The age of digital presents new security threats to organisations. It calls for new skills to manage these risks and that poses a challenge, since security skills are in short supply.
Brian Pereira from BW CIO World met Tom Scholtz, VP and Gartner Fellow on the side lines of the Gartner Security & Risk Management Summit in Mumbai. Tom tells us how organisations around the world are coping with this challenge, by outsourcing their security to managed security service providers. Tom also talks about the new risks that digitally enabled businesses will need to check.
BW: What are the new risks that Digital poses to businesses?
Tom Scholtz: It is predominantly in terms of the sheer number of things. The volume of things and the changes in governance. It is the complexity of this environment and also the lack of knowledge. If you do not understand how the technology and the interconnections work you have that uncertainty, and all this needs to be treated as a risk.

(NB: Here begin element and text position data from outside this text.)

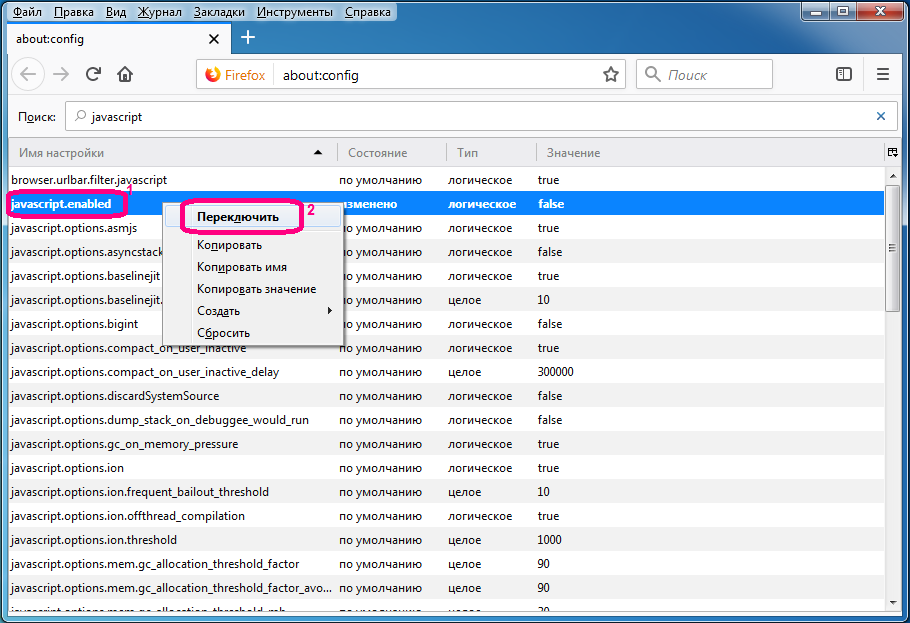The height and width of the screenshot is (623, 910).
Task: Choose Копировать имя in the context menu
Action: pos(241,267)
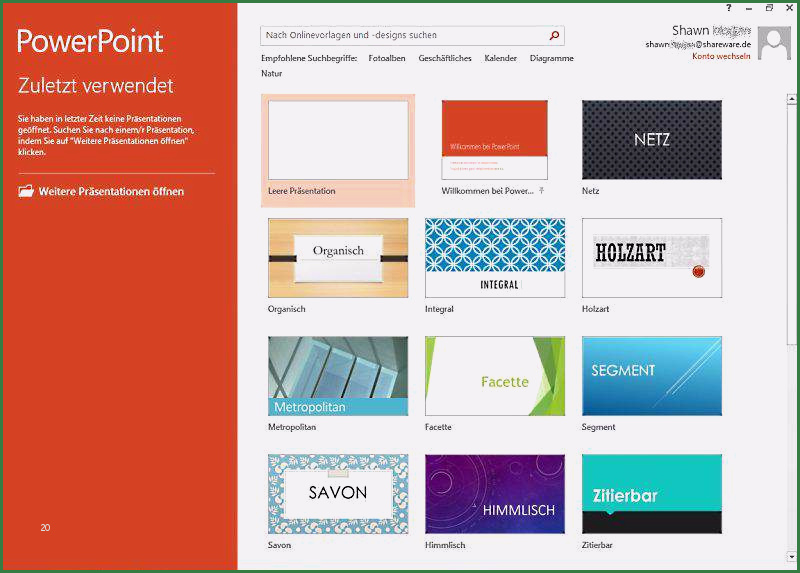Select the Facette design thumbnail

[x=494, y=376]
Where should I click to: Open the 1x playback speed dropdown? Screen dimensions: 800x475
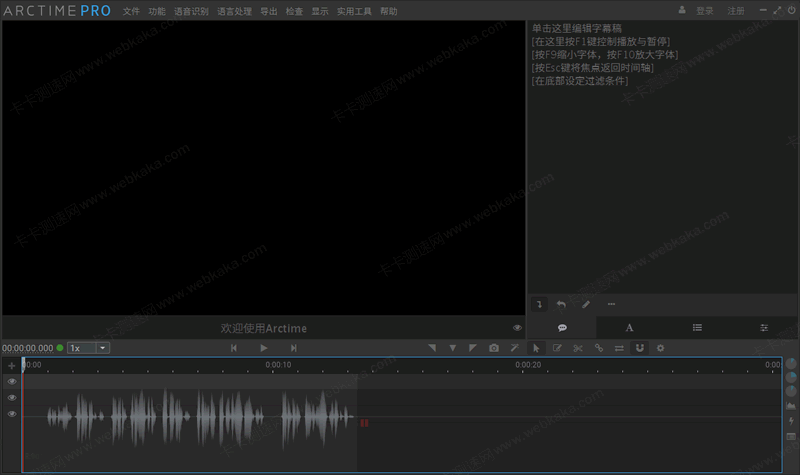click(88, 348)
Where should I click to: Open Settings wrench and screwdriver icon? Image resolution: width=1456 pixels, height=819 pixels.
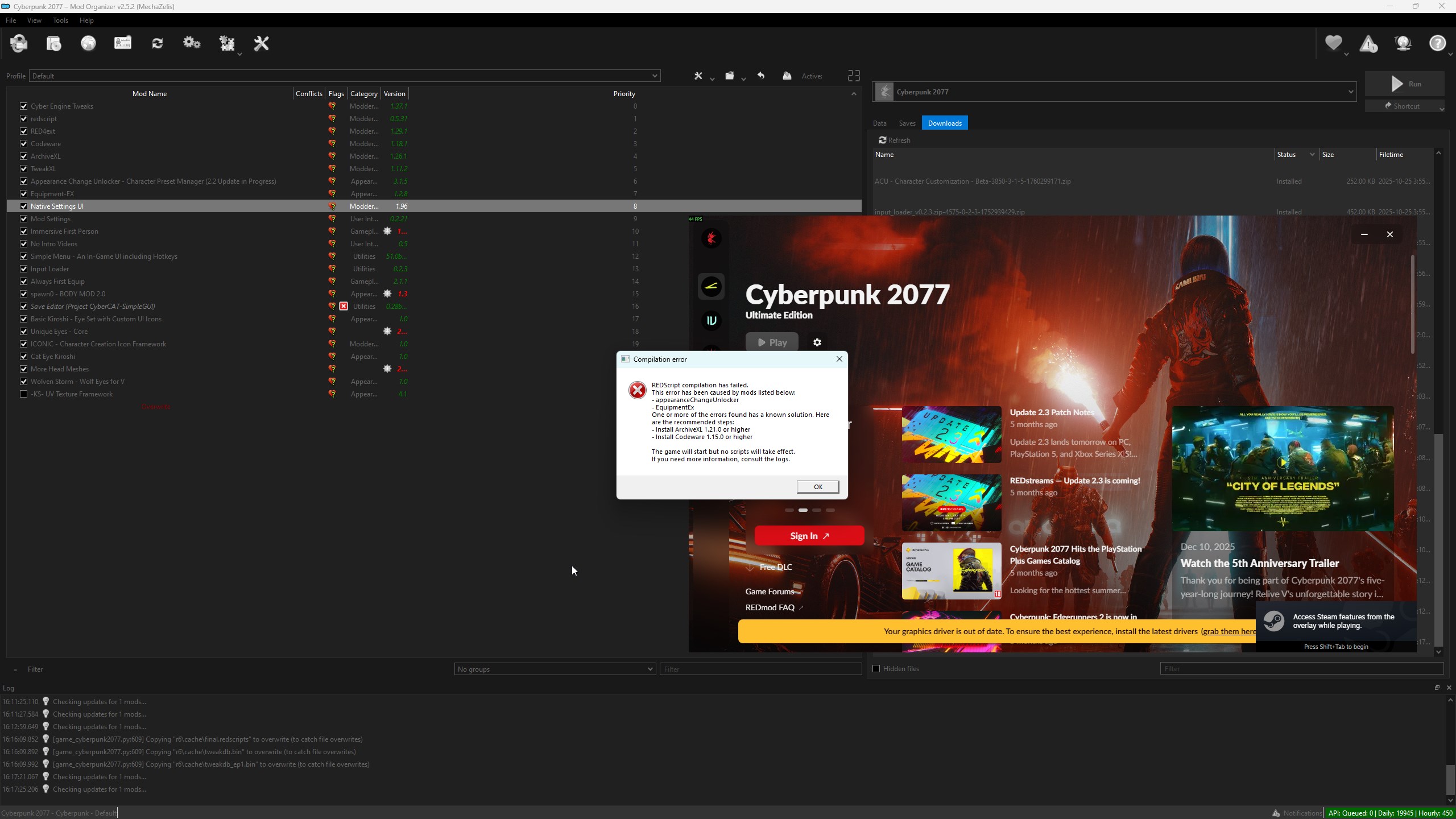pyautogui.click(x=261, y=44)
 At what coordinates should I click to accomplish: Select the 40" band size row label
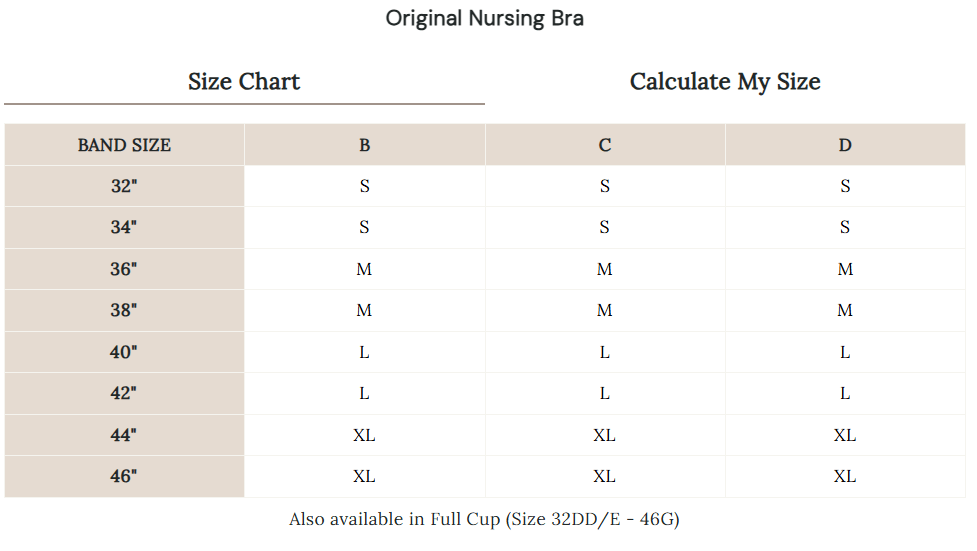coord(124,352)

The actual threats stay the same. The threat actors are the same.
BW: How has Security and Risk Management evolved to support Digital Business?

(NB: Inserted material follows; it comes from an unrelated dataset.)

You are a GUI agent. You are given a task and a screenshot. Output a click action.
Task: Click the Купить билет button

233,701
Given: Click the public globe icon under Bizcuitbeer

Tom Scholtz: The main focus in the past year or two was on the Data Layer -- making sure that people understand how the data is used and where it flows. It was also about moving digital security away from fault to deny, towards fault to allow. It is not practical to protect all the data all the time.

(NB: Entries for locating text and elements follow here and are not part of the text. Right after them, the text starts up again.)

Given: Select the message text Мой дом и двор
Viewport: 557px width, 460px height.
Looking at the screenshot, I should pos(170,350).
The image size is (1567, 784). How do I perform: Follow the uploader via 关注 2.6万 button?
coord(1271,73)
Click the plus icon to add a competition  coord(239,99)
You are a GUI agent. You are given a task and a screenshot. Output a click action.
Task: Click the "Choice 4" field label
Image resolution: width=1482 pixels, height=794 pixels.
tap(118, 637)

The second one is the ability to shift the investment to detect & respond relative to preventive controls.
The third one is understanding the role of humans and investing heavily in them (training and awareness).
In the medium to longer term, it is all about using the technology so that the potential of things like machine learning and artificial intelligence -- using that to have more continuous assessment, and enabling the technology to really make context-aware, trust-based decisions, in real-time. That's where we need to go in the medium to longer term.
BW: What are the biggest challenges that business leaders face today in handling security and risk management?
Tom Scholtz: The challenge is no longer about shortage of budgets (for security). The biggest challenge is shortage of skills. This is predominant in the US and Europe.
There are some workarounds to this challenge. One, work with HR to ensure that the typically young (25 - 30 years) are not the only ones hired. They should look for someone more experienced (may be 50 - 55 years old). Secondly, do invest in the training of people. The worry is that trained people leave -- my argument is that you then have a bigger problem. Your organisation has a cultural problem. Rather than looking for people who have security expertise in IoT or operations technology, start hiring IoT or operations technology engineers, and teach them the security side.
BW: What about outsourcing security to a managed security services provider? Is that a workaround or are there risks associated with that?
Tom Scholtz: Using managed security services is a good alternative and many organisations are considering it. It would not be feasible for some to have a 24/7 SOC, as organisations would not be able to hire people for it. From a scalability and leverage perspective it makes sense to go for managed services.
The risks with managed security services usually comes down to the contract. The way of dealing with it is focus on the relationship side with the service provider on a day-by-day basis.